## [DOCUMENT TEXT]

Instead, COVID happened. The company had been preparing for growth, but nothing like the tidal wave that hit.
As the company reorganized around the new reality, Yuan had to rethink how to onboard new employees as the company continued its rapid hiring pace. A year ago, Zoom had 2,400 employees and now it has 3,400. Like many companies, Zoom had to devise new methods to impart the company’s culture to employees that most had never met in person while making sure the new hires felt integrated into the virtual workplace.
More dramatically, consumers flocked to Zoom, which went from being a business tool to being a cultural touchstone, a word that became practically synonymous with video calls. People were no longer Skyping. They were Zoom-ing.
Initially, the company was overjoyed. Zoom’s daily meeting participants exploded to more than 200 million in March from a previous high of 10 million. As VentureBeat’s Emil Protalinski wrote in April: “Let’s put those numbers into context. Skype’s daily active users grew by 70% month over month. Microsoft Teams’ daily active users jumped 110% in four months. Zoom’s daily active users exploded 1,900% in three months.”
The stock market applauded, driving its stock up to $559 per share in mid-October. But there were stumbles and some blackeyes as the company struggled to adapt to these consumers.
While Zoom offered a certain ease-of-use, some of the settings left consumers vulnerable to “Zoombombing”. Zoom had to change the defaults on its K-12 program settings so that teachers had more control over who enters and what can be shared. The Electronic Frontier Foundation even issued a consumer’s guide to Zoom settings.
Security proved to be an even bigger embarrassment. Success brought more scrutiny, and soon the company seemed to be facing daily headlines over security flaws, privacy breaches, lawsuits, and investigations. Eventually, the company announced it would stop all new feature development until these problems were fixed. In October, the company announced a gradual rollout of end-to-end encryption for all customers.
Looking back on this, Yuan said the fundamental problem was a failure to see the world from the eyes of these consumers. When it came to security, for instance, that had typically been something addressed by the IT teams of enterprise clients.

## [DATA UNDER STUDY]
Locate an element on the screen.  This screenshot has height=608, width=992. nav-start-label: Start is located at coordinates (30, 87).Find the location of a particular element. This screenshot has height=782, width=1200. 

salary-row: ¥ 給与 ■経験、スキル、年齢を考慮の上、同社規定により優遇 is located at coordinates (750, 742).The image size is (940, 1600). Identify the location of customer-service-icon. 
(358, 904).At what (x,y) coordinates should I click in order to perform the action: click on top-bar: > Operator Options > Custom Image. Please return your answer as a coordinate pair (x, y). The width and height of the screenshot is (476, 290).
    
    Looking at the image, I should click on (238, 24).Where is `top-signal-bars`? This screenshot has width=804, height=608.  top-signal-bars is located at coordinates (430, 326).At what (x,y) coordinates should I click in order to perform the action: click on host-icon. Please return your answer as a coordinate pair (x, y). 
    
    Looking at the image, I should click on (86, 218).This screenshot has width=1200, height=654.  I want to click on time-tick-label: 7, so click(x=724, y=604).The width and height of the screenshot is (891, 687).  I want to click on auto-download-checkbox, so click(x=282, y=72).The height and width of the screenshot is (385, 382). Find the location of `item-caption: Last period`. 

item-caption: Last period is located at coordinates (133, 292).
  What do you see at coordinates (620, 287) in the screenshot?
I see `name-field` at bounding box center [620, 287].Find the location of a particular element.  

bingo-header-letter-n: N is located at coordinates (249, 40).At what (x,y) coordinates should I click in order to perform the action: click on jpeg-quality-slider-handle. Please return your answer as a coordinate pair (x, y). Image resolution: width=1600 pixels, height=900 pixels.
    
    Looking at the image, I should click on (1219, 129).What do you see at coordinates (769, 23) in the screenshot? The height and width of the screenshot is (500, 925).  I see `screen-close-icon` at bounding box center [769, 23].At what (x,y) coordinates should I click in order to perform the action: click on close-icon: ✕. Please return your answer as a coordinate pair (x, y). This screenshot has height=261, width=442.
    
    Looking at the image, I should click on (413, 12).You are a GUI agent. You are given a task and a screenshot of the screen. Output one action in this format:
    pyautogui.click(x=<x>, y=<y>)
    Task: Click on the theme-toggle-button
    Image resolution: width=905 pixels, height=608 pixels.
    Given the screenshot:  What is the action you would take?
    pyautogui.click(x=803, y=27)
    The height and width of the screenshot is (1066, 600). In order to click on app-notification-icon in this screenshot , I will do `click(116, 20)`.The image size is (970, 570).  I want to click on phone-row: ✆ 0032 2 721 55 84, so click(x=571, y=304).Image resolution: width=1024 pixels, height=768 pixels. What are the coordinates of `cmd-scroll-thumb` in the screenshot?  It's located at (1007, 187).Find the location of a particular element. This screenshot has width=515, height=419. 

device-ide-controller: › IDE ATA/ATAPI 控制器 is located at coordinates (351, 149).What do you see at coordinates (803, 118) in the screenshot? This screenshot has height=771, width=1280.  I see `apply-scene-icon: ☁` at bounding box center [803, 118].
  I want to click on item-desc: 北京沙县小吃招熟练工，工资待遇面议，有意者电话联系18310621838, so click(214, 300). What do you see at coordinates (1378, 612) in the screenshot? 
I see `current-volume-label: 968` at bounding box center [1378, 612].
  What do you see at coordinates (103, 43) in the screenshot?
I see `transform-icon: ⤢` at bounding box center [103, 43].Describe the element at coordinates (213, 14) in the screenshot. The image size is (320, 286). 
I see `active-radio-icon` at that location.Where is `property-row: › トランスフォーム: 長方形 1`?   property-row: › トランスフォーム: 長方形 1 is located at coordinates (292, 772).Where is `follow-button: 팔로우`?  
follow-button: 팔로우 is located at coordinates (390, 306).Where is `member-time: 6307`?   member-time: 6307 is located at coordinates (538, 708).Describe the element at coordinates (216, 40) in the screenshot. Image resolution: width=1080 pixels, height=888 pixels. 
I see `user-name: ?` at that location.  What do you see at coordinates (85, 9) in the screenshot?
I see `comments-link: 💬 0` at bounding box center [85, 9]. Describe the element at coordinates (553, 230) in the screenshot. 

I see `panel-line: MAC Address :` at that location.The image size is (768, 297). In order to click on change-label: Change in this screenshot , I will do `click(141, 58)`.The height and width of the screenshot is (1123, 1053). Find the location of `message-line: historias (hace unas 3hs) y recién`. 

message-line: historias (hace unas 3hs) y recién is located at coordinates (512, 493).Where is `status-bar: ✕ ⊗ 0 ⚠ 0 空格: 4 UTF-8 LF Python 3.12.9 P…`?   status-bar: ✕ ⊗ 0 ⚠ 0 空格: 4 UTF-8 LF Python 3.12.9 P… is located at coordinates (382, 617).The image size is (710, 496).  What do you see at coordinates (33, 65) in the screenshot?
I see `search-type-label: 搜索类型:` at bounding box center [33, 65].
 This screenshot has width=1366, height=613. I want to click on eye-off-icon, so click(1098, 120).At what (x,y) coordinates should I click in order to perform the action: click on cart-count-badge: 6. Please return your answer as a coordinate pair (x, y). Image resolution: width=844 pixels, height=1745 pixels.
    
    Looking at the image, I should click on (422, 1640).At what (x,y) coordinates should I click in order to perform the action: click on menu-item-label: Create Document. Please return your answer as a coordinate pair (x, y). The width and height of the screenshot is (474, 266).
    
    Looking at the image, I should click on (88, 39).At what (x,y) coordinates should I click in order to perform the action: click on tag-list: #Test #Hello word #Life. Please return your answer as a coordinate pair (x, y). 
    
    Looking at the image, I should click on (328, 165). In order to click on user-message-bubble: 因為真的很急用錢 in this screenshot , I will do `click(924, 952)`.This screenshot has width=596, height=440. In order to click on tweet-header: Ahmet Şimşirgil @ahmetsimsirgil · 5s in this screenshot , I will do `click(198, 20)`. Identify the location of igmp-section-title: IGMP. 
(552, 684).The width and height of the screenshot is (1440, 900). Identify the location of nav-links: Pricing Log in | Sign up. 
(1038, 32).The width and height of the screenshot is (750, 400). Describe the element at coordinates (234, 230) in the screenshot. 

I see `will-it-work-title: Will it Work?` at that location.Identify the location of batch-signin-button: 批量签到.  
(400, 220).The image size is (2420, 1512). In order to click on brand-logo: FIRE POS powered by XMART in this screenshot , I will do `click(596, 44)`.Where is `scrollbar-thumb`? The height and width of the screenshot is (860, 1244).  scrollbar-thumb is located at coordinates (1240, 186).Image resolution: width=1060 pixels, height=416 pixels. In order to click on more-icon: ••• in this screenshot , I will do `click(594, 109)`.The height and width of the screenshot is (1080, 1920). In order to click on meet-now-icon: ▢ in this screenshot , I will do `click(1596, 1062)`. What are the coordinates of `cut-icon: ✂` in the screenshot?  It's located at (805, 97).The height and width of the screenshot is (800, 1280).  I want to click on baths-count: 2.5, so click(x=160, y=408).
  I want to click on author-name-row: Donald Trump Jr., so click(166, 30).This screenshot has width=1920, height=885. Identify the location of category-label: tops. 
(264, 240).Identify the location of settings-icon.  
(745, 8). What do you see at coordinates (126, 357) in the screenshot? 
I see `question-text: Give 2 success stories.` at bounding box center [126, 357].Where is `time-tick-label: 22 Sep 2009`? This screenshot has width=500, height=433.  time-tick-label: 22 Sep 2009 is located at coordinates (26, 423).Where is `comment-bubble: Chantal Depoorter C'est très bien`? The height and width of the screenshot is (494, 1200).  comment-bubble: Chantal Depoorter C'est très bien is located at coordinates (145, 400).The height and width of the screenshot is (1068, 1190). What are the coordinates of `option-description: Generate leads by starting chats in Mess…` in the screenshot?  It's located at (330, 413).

## [EXERCISE SET]
• a. Output the part of the article about Zoom's pandemic growth from "More dramatically, consumers" to "They were Zoom-ing.", word for word.
• b. Go on with the article about Zoom's pandemic growth, starting right after its final sentence.

## [ANSWERS TO THE PROBLEMS]
• a.
More dramatically, consumers flocked to Zoom, which went from being a business tool to being a cultural touchstone, a word that became practically synonymous with video calls. People were no longer Skyping. They were Zoom-ing.

• b.
“Normally, the enterprise IT team working together with us would enable or disable some features,” Yuan said. “With consumers, we have to take this approach further and so we’re learning quickly. And that’s why we have to change our internal approach.”
The post-pandemic world
With vaccines arriving, Zoom is again facing uncertainly. Over the past six weeks, news about vaccine progress has sent its stock plunging while new vaccine obstacles can push it right back up. Clearly, Wall Street isn’t convinced that the world is going to still use video conferencing at the same rate once schools and offices are open.
Yuan generally agrees, but he’s more optimistic that the exposure to video conferencing will lead to some fundamental changes that will endure. In terms of business travel, for instance, he argues that it’s going to be hard to justify many of the traditional trips given the time, costs, and environmental impact.
As for offices, he believes a hybrid model will emerge as companies experiment with different mixtures of remote work.
“Maybe today and tomorrow we all can work in the office,” he said. “And next week, we can all work from home. It shows you can have more time, and you have some control to be with your family and to get what you want.”
Further down the road, Yuan sees more dramatic changes as 5G networks become ubiquitous over the next decade, and augmented reality allows for richer interactions over video. These tools should bridge more of the distance between a real-world and a virtual meeting.
“We’ll feel like we’re sitting in that same Starbucks coffee and drinking a coffee together,” he said. “Anyone, no matter where they are, will always feel like they’re in the same place together.”